No início, tivemos muitas pesqueiras e canoas queimadas. Tivemos barracas derrubadas por conta de empresários que não queriam os pescadores na frente do terreno deles para não atrapalhar a visão dos turistas. Foram situações horríveis, ao ponto de a comunidade entrar em desespero.

- Demétrio Oliveira, da associação comunitária

A associação produziu um relatório e enviou às autoridades — no texto, os moradores acusam um grupo de empresários locais de tentativa de grilagem das terras onde vivem dezenas de famílias.

Um dos casos citados ocorreu em 1º de junho de 2023, quando seis homens que se diziam policiais civis entraram em roças na comunidade Nova Barra Grande. "Armados e com um trator, tentaram destruir casas e expulsar os agricultores."
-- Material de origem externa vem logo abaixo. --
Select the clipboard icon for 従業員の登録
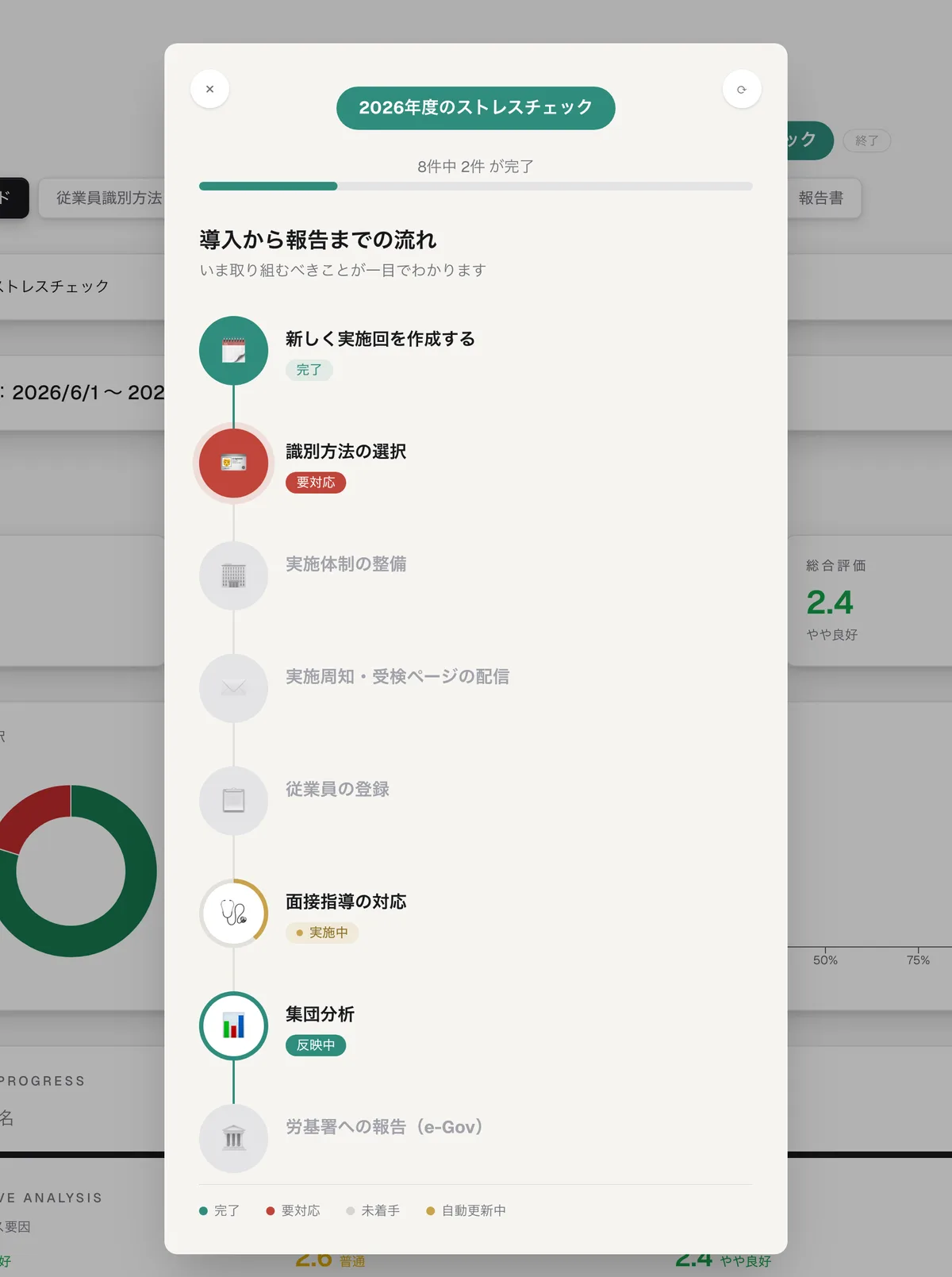The width and height of the screenshot is (952, 1277). [233, 801]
A ação, dizem os moradores, ocorreu por eles não terem conseguido apoio das autoridades policiais. Os agricultores relatam que, diante da ameaça, se mobilizaram e desarmaram o líder e os supostos milicianos que davam suporte à ação.
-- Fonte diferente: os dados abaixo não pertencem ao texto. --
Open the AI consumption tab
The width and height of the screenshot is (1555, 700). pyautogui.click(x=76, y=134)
"Com esses milicianos foi apreendida pela comunidade uma pistola cromada, sendo que a arma terminou por ser posteriormente devolvida pela comunidade por medo de represálias dos bandidos."

- Relatório da associação

Os moradores ainda citam invasões de espaços das roças dos agricultores.

"A gente vive ameaçado. Eu mesmo há três anos que tento levantar uma casa, não posso. A gente faz uma roça, eles vêm e derrubam. Muitas vezes a gente chega às 5h da manhã, está tudo no chão. Sempre chega gente e diz: 'não pode levantar'. Mas por que não pode se aqui sempre foi da gente?"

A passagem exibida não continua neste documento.